> [What needs to be done] Go through the entries and copy each one exactly. Leave none out.

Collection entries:
· · · · · · ·

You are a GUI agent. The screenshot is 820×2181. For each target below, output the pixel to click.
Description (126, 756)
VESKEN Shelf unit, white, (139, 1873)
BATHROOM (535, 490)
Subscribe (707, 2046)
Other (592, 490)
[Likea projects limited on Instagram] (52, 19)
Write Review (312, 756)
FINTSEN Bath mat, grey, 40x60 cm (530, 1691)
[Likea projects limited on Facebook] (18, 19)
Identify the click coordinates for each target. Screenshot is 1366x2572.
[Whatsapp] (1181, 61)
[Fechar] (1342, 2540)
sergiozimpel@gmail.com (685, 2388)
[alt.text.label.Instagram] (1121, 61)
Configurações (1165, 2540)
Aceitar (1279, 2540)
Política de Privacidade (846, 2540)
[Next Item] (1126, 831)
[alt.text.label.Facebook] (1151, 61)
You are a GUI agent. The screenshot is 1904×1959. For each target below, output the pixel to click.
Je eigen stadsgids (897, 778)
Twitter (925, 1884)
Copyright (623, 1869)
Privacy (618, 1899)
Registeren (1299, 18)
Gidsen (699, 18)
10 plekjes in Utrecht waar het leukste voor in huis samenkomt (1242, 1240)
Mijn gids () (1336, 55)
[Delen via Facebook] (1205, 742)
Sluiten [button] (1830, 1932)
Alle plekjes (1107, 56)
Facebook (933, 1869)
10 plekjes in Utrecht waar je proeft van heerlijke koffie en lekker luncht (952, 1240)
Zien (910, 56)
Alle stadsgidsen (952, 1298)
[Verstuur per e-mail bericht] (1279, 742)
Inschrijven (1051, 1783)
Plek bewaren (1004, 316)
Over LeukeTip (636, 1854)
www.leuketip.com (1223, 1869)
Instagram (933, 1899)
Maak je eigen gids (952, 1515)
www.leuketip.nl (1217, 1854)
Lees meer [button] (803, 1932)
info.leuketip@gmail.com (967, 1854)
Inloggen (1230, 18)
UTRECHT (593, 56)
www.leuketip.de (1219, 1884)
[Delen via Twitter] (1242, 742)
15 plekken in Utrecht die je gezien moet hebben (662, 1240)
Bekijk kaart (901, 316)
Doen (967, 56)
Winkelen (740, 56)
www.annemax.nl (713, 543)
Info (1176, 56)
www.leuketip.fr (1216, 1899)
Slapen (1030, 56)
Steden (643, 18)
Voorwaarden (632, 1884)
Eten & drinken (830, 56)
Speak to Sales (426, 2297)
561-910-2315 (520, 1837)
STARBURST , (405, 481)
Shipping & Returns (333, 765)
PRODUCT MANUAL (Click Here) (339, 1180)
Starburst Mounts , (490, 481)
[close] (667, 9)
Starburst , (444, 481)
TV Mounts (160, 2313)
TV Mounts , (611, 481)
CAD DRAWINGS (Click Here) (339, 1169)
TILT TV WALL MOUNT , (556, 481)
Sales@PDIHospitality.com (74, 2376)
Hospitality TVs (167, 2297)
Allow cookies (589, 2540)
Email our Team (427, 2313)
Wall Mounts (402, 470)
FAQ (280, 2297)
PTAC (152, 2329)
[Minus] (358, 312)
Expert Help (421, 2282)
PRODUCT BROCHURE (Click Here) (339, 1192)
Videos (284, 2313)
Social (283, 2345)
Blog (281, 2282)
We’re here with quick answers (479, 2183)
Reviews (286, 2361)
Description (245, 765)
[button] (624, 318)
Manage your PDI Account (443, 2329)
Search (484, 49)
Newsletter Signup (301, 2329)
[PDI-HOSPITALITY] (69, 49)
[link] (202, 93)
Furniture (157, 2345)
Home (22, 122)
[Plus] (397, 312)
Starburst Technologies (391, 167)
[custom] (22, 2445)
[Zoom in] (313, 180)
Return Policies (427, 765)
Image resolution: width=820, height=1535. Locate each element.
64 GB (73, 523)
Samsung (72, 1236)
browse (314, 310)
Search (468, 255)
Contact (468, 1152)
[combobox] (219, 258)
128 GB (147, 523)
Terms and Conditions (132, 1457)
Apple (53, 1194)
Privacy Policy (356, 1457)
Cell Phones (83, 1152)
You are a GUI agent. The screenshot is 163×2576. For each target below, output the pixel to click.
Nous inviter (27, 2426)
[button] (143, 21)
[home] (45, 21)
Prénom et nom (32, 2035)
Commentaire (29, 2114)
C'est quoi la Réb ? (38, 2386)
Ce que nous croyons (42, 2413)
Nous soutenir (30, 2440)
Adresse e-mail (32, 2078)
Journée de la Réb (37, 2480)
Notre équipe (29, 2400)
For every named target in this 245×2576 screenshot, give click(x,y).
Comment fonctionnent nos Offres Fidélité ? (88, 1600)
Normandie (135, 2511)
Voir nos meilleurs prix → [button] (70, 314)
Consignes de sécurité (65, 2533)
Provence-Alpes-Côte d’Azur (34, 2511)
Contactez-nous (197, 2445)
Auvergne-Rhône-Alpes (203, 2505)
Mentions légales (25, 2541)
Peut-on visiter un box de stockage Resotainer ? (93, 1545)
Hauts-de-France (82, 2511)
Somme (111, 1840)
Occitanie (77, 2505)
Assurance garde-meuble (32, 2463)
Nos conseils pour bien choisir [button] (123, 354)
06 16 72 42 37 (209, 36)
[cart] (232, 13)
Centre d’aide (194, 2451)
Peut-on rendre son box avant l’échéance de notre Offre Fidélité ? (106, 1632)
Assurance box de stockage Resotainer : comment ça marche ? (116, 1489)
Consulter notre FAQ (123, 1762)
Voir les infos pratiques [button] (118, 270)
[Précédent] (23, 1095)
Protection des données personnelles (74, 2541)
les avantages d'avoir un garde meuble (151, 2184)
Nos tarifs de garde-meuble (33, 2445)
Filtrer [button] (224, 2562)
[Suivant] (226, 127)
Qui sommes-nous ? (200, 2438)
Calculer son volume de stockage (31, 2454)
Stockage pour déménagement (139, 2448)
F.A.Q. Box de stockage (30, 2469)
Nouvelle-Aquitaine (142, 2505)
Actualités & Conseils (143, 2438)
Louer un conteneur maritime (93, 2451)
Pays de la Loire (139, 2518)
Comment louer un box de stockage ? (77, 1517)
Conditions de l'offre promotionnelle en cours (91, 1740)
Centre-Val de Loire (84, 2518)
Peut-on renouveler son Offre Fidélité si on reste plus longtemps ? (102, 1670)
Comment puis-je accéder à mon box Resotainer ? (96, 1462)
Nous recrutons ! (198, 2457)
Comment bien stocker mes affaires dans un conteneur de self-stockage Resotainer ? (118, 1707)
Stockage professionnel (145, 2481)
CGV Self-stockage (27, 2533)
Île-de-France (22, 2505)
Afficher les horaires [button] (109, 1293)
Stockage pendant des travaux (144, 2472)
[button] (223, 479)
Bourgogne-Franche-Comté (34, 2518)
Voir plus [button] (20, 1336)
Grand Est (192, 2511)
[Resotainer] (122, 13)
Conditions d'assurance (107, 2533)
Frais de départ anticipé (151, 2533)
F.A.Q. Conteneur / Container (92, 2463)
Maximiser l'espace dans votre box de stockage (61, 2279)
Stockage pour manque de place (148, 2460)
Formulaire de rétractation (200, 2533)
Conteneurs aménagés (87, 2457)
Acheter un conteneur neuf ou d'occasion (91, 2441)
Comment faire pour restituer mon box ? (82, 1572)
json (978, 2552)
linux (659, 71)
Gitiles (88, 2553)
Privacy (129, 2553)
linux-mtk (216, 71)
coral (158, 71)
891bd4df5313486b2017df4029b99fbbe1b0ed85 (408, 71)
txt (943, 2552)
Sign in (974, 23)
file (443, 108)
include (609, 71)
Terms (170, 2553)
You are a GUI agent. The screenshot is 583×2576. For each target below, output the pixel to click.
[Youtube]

· · · · · · ·

> [Exercise answer]
You are a GUI agent. The screenshot is 820×2181. For each target below, output the pixel to click.
Description (126, 756)
VESKEN Shelf unit, white, (139, 1873)
BATHROOM (535, 490)
Subscribe (707, 2046)
Other (592, 490)
[Likea projects limited on Instagram] (52, 19)
Write Review (312, 756)
FINTSEN Bath mat, grey, 40x60 cm (530, 1691)
[Likea projects limited on Facebook] (18, 19)
Identify the click coordinates for each target. Screenshot is 1366x2572.
[Whatsapp] (1181, 61)
[Fechar] (1342, 2540)
sergiozimpel@gmail.com (685, 2388)
[alt.text.label.Instagram] (1121, 61)
Configurações (1165, 2540)
Aceitar (1279, 2540)
Política de Privacidade (846, 2540)
[Next Item] (1126, 831)
[alt.text.label.Facebook] (1151, 61)
You are a GUI agent. The screenshot is 1904×1959. For each target below, output the pixel to click.
Je eigen stadsgids (897, 778)
Twitter (925, 1884)
Copyright (623, 1869)
Privacy (618, 1899)
Registeren (1299, 18)
Gidsen (699, 18)
10 plekjes in Utrecht waar het leukste voor in huis samenkomt (1242, 1240)
Mijn gids () (1336, 55)
[Delen via Facebook] (1205, 742)
Sluiten [button] (1830, 1932)
Alle plekjes (1107, 56)
Facebook (933, 1869)
10 plekjes in Utrecht waar je proeft van heerlijke koffie en lekker luncht (952, 1240)
Zien (910, 56)
Alle stadsgidsen (952, 1298)
[Verstuur per e-mail bericht] (1279, 742)
Inschrijven (1051, 1783)
Plek bewaren (1004, 316)
Over LeukeTip (636, 1854)
www.leuketip.com (1223, 1869)
Instagram (933, 1899)
Maak je eigen gids (952, 1515)
www.leuketip.nl (1217, 1854)
Lees meer [button] (803, 1932)
info.leuketip@gmail.com (967, 1854)
Inloggen (1230, 18)
UTRECHT (593, 56)
www.leuketip.de (1219, 1884)
[Delen via Twitter] (1242, 742)
15 plekken in Utrecht die je gezien moet hebben (662, 1240)
Bekijk kaart (901, 316)
Doen (967, 56)
Winkelen (740, 56)
www.annemax.nl (713, 543)
Info (1176, 56)
www.leuketip.fr (1216, 1899)
Slapen (1030, 56)
Steden (643, 18)
Voorwaarden (632, 1884)
Eten & drinken (830, 56)
Speak to Sales (426, 2297)
561-910-2315 (520, 1837)
STARBURST , (405, 481)
Shipping & Returns (333, 765)
PRODUCT MANUAL (Click Here) (339, 1180)
Starburst Mounts , (490, 481)
[close] (667, 9)
Starburst , (444, 481)
TV Mounts (160, 2313)
TV Mounts , (611, 481)
CAD DRAWINGS (Click Here) (339, 1169)
TILT TV WALL MOUNT , (556, 481)
Sales@PDIHospitality.com (74, 2376)
Hospitality TVs (167, 2297)
Allow cookies (589, 2540)
Email our Team (427, 2313)
Wall Mounts (402, 470)
FAQ (280, 2297)
PTAC (152, 2329)
[Minus] (358, 312)
Expert Help (421, 2282)
PRODUCT BROCHURE (Click Here) (339, 1192)
Videos (284, 2313)
Social (283, 2345)
Blog (281, 2282)
We’re here with quick answers (479, 2183)
Reviews (286, 2361)
Description (245, 765)
[button] (624, 318)
Manage your PDI Account (443, 2329)
Search (484, 49)
Newsletter Signup (301, 2329)
[PDI-HOSPITALITY] (69, 49)
[link] (202, 93)
Furniture (157, 2345)
Home (22, 122)
[Plus] (397, 312)
Starburst Technologies (391, 167)
[custom] (22, 2445)
[Zoom in] (313, 180)
Return Policies (427, 765)
Image resolution: width=820, height=1535. Locate each element.
64 GB (73, 523)
Samsung (72, 1236)
browse (314, 310)
Search (468, 255)
Contact (468, 1152)
[combobox] (219, 258)
128 GB (147, 523)
Terms and Conditions (132, 1457)
Apple (53, 1194)
Privacy Policy (356, 1457)
Cell Phones (83, 1152)
You are a GUI agent. The screenshot is 163×2576. For each target below, output the pixel to click.
Nous inviter (27, 2426)
[button] (143, 21)
[home] (45, 21)
Prénom et nom (32, 2035)
Commentaire (29, 2114)
C'est quoi la Réb ? (38, 2386)
Ce que nous croyons (42, 2413)
Nous soutenir (30, 2440)
Adresse e-mail (32, 2078)
Journée de la Réb (37, 2480)
Notre équipe (29, 2400)
For every named target in this 245×2576 screenshot, give click(x,y).
Comment fonctionnent nos Offres Fidélité ? (88, 1600)
Normandie (135, 2511)
Voir nos meilleurs prix → [button] (70, 314)
Consignes de sécurité (65, 2533)
Provence-Alpes-Côte d’Azur (34, 2511)
Contactez-nous (197, 2445)
Auvergne-Rhône-Alpes (203, 2505)
Mentions légales (25, 2541)
Peut-on visiter un box de stockage Resotainer ? (93, 1545)
Hauts-de-France (82, 2511)
Somme (111, 1840)
Occitanie (77, 2505)
Assurance garde-meuble (32, 2463)
Nos conseils pour bien choisir [button] (123, 354)
06 16 72 42 37 (209, 36)
[cart] (232, 13)
Centre d’aide (194, 2451)
Peut-on rendre son box avant l’échéance de notre Offre Fidélité ? (106, 1632)
Assurance box de stockage Resotainer : comment ça marche ? (116, 1489)
Consulter notre FAQ (123, 1762)
Voir les infos pratiques [button] (118, 270)
[Précédent] (23, 1095)
Protection des données personnelles (74, 2541)
les avantages d'avoir un garde meuble (151, 2184)
Nos tarifs de garde-meuble (33, 2445)
Filtrer [button] (224, 2562)
[Suivant] (226, 127)
Qui sommes-nous ? (200, 2438)
Calculer son volume de stockage (31, 2454)
Stockage pour déménagement (139, 2448)
F.A.Q. Box de stockage (30, 2469)
Nouvelle-Aquitaine (142, 2505)
Actualités & Conseils (143, 2438)
Louer un conteneur maritime (93, 2451)
Pays de la Loire (139, 2518)
Comment louer un box de stockage ? (77, 1517)
Conditions de l'offre promotionnelle en cours (91, 1740)
Centre-Val de Loire (84, 2518)
Peut-on renouveler son Offre Fidélité si on reste plus longtemps ? (102, 1670)
Comment puis-je accéder à mon box Resotainer ? (96, 1462)
Nous recrutons ! (198, 2457)
Comment bien stocker mes affaires dans un conteneur de self-stockage Resotainer ? (118, 1707)
Stockage professionnel (145, 2481)
CGV Self-stockage (27, 2533)
Île-de-France (22, 2505)
Afficher les horaires [button] (109, 1293)
Stockage pendant des travaux (144, 2472)
[button] (223, 479)
Bourgogne-Franche-Comté (34, 2518)
Voir plus [button] (20, 1336)
Grand Est (192, 2511)
[Resotainer] (122, 13)
Conditions d'assurance (107, 2533)
Frais de départ anticipé (151, 2533)
F.A.Q. Conteneur / Container (92, 2463)
Maximiser l'espace dans votre box de stockage (61, 2279)
Stockage pour manque de place (148, 2460)
Formulaire de rétractation (200, 2533)
Conteneurs aménagés (87, 2457)
Acheter un conteneur neuf ou d'occasion (91, 2441)
Comment faire pour restituer mon box ? (82, 1572)
json (978, 2552)
linux (659, 71)
Gitiles (88, 2553)
Privacy (129, 2553)
linux-mtk (216, 71)
coral (158, 71)
891bd4df5313486b2017df4029b99fbbe1b0ed85 (408, 71)
txt (943, 2552)
Sign in (974, 23)
file (443, 108)
include (609, 71)
Terms (170, 2553)
You are a GUI agent. The screenshot is 583×2576. For each target below, output the pixel to click.
[Youtube]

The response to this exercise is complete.